Stored records:

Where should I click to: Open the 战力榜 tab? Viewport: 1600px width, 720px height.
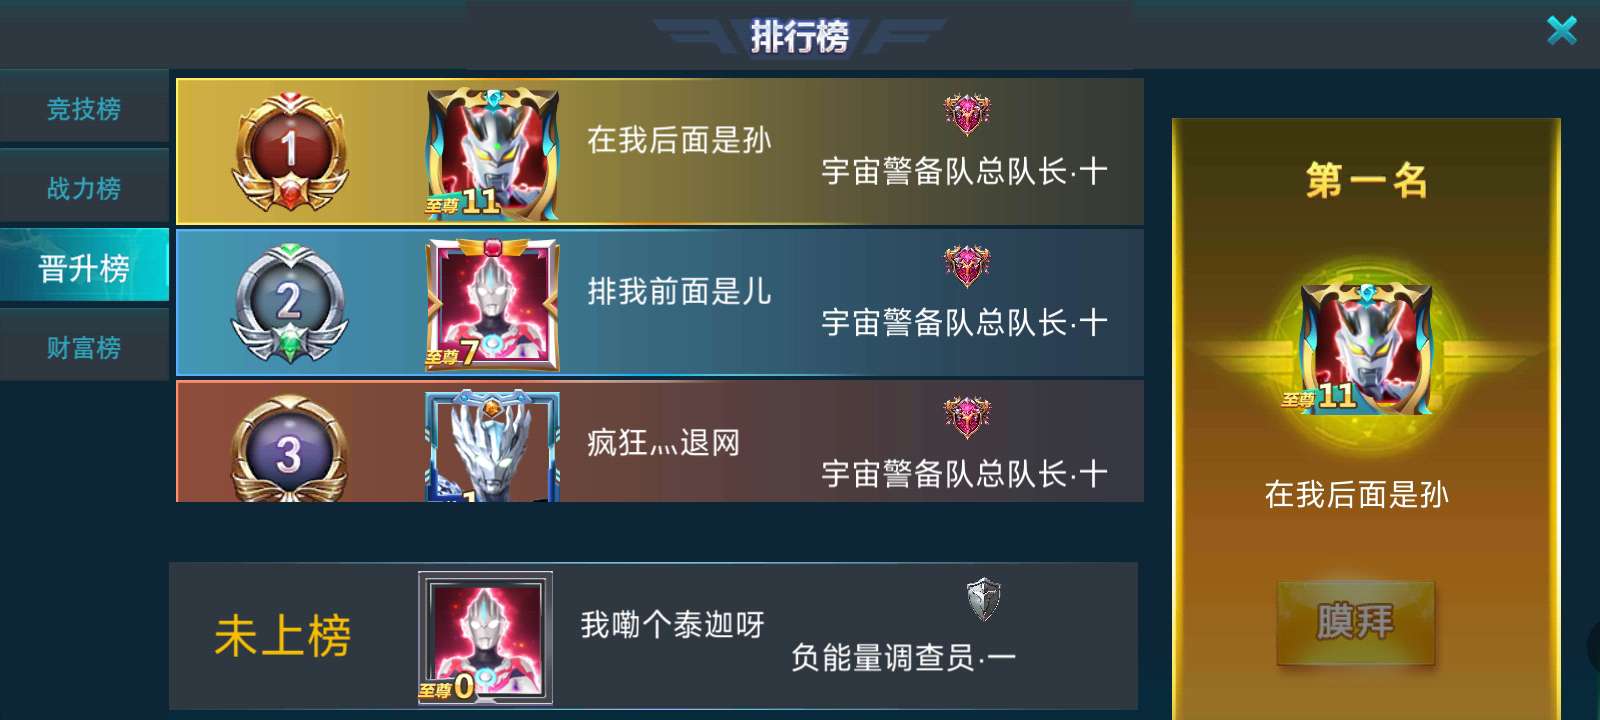pyautogui.click(x=84, y=188)
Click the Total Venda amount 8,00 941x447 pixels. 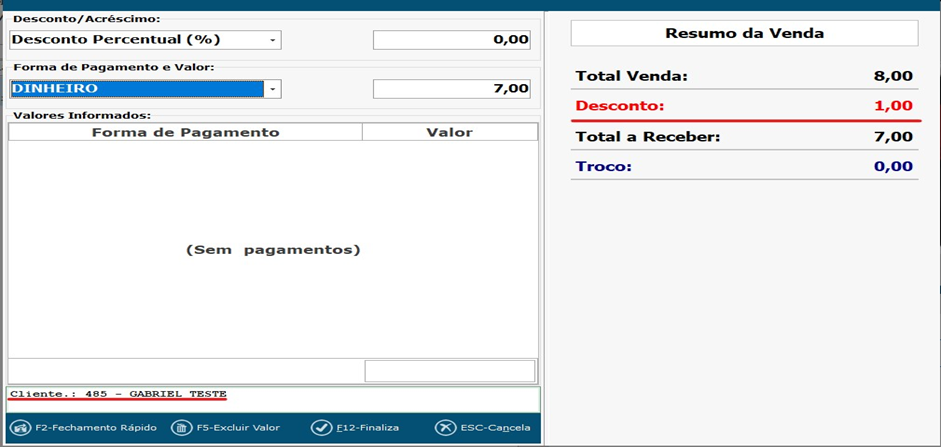892,76
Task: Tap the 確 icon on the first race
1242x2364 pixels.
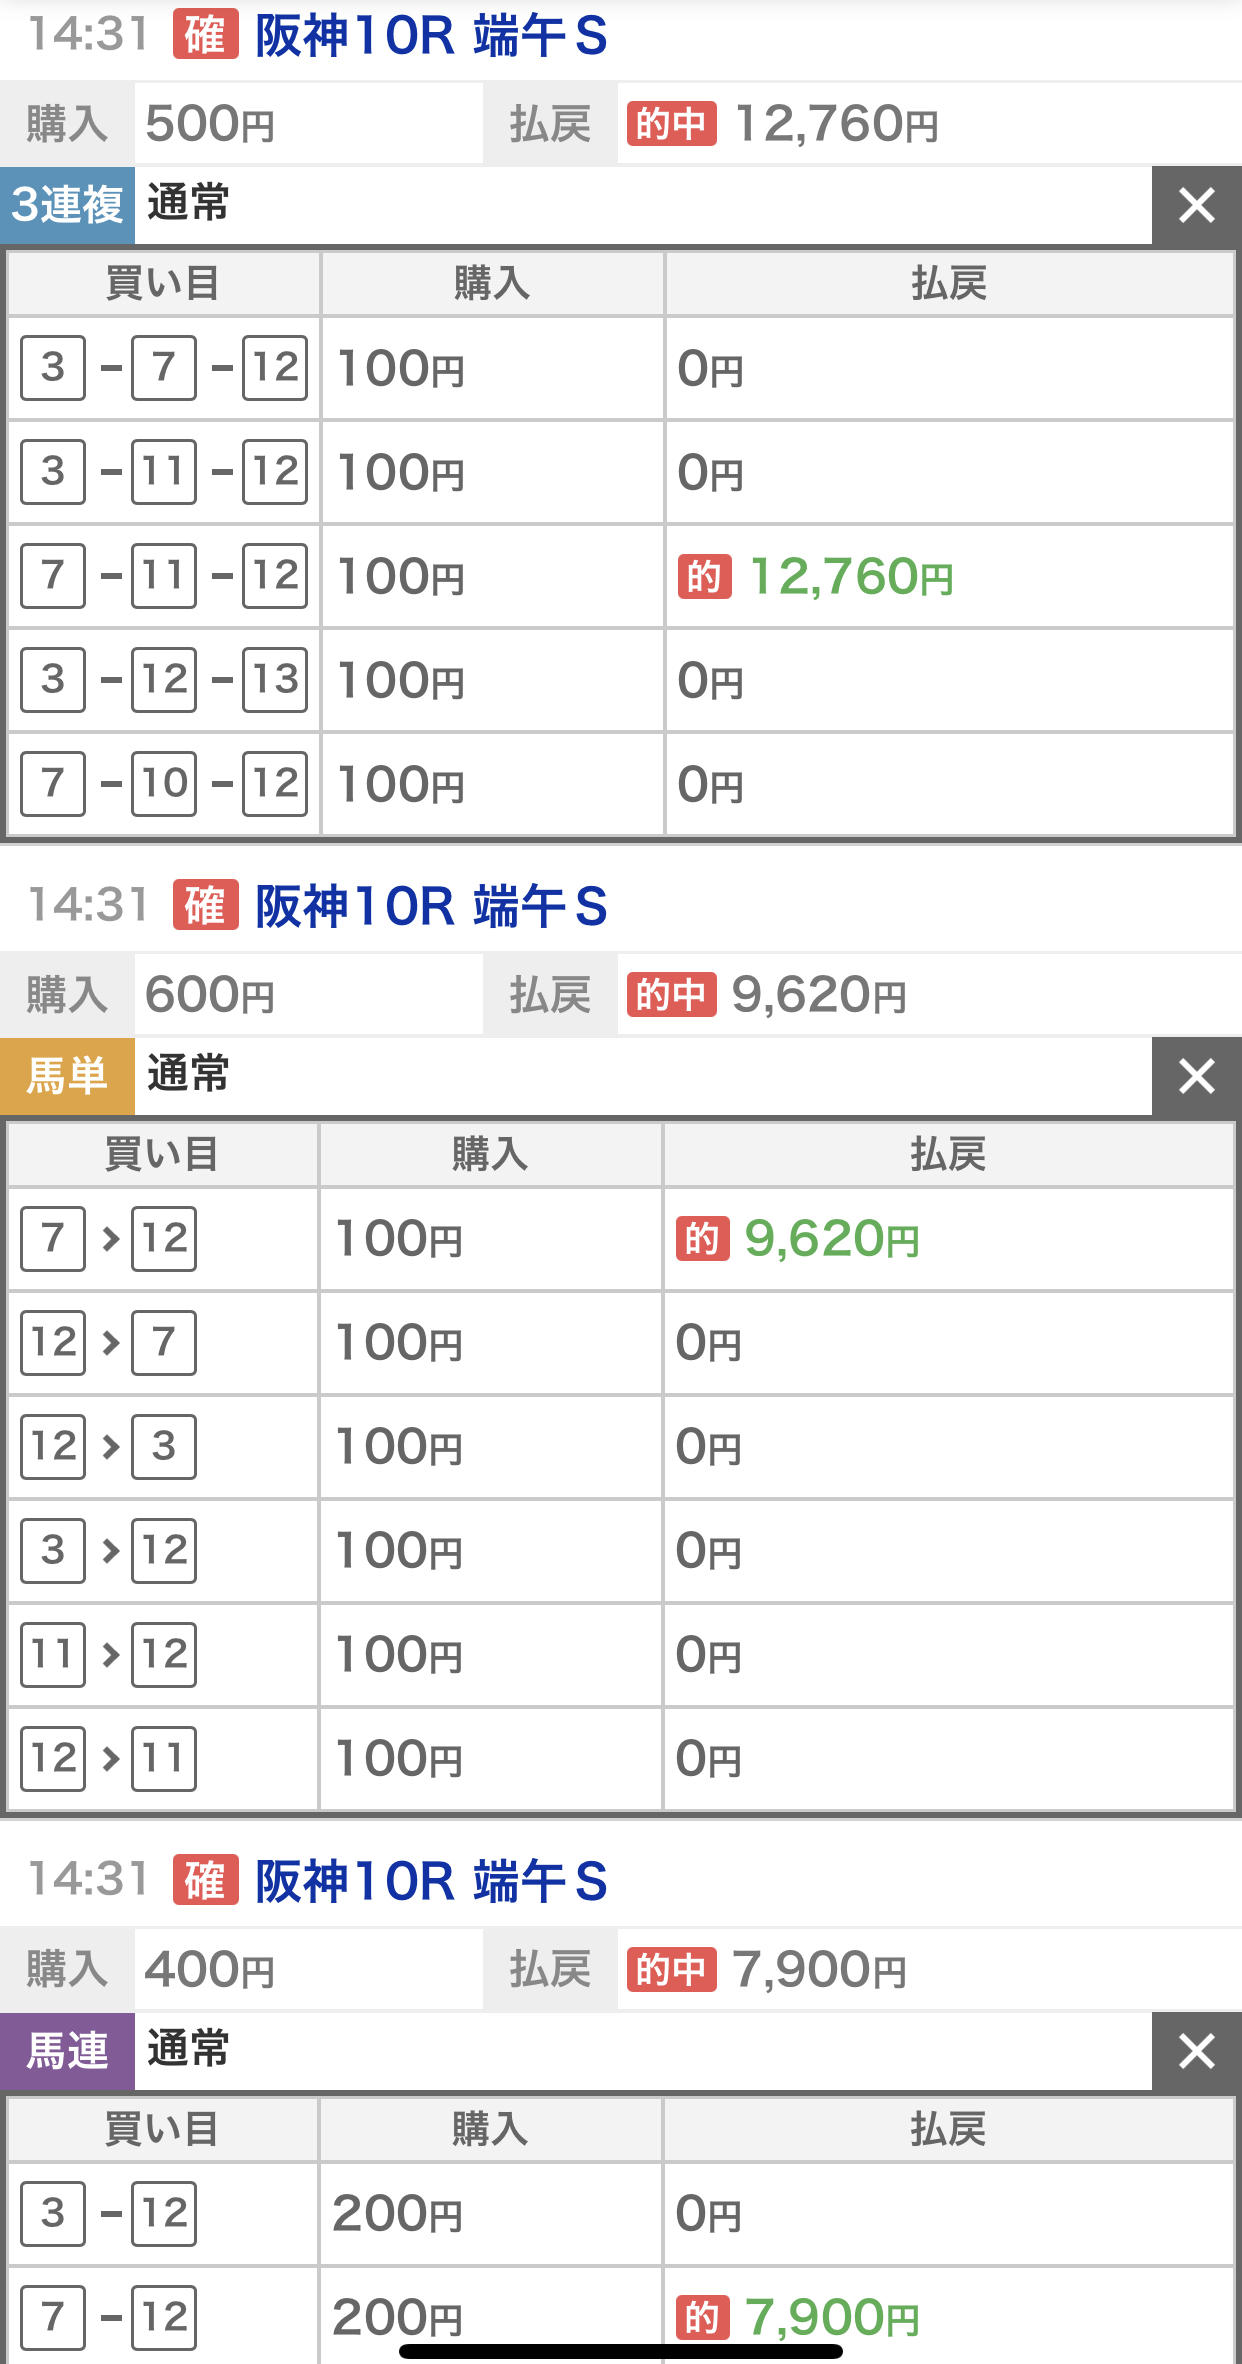Action: [x=205, y=36]
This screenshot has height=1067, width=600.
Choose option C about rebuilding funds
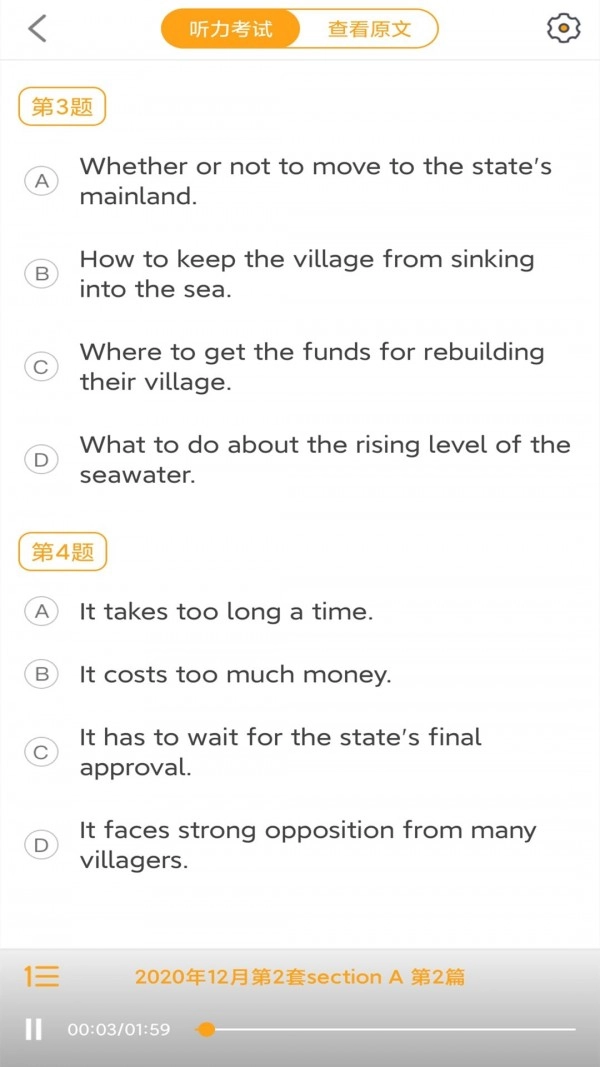coord(41,367)
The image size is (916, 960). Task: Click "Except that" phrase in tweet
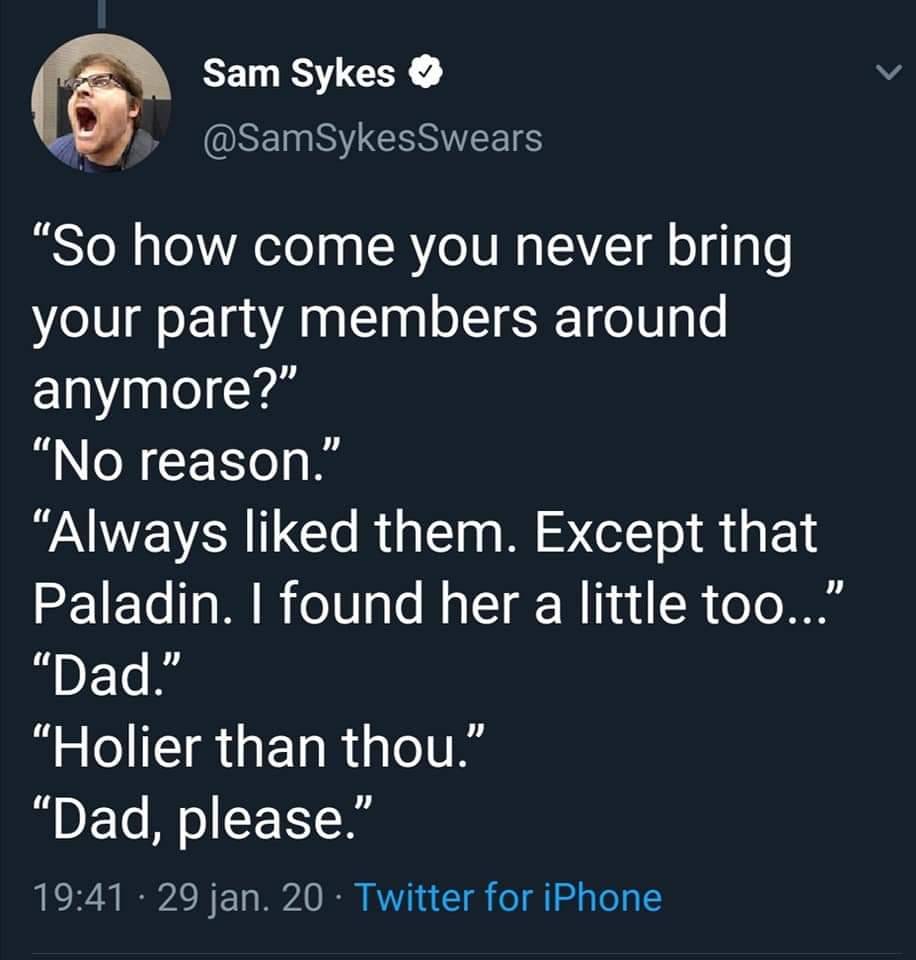pos(677,533)
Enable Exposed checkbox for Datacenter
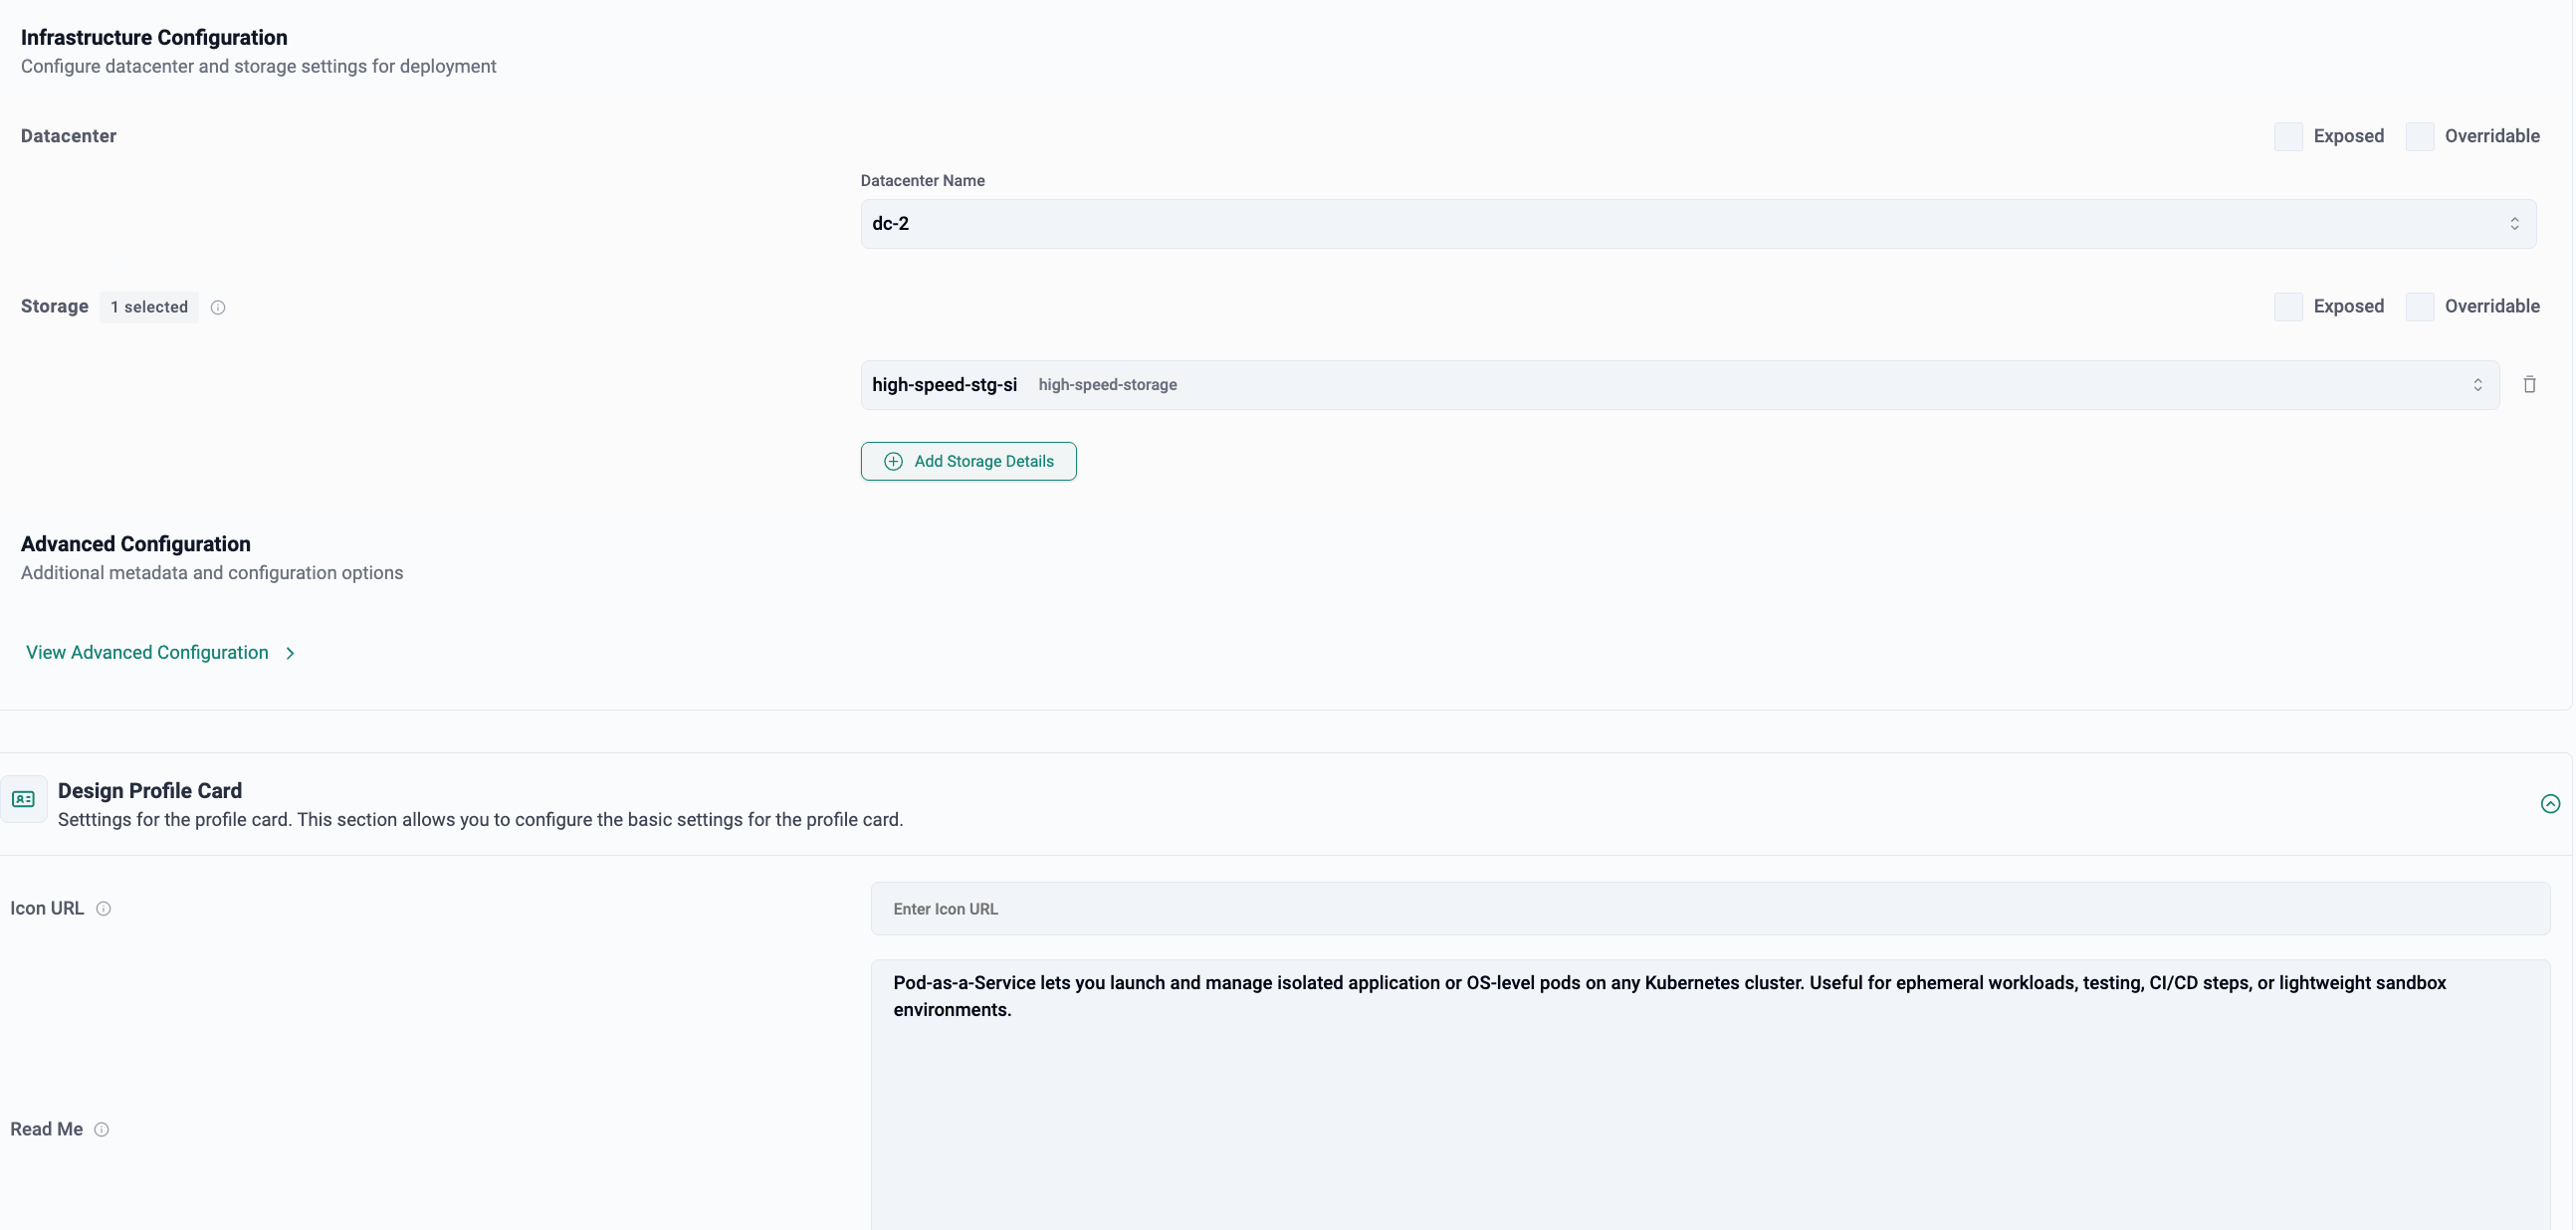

PROBLEM TO WORK ON:
Your output should be only the lines from the line with "This screenshot has height=1067, width=600." through the end of the data, exactly as they stand, and no pictures.

ANSWER FOR THIS EXERCISE:
This screenshot has height=1067, width=600.
Choose option C about rebuilding funds
coord(41,367)
The image size is (916, 960). Task: Click "Except that" phrase in tweet
pos(677,533)
Enable Exposed checkbox for Datacenter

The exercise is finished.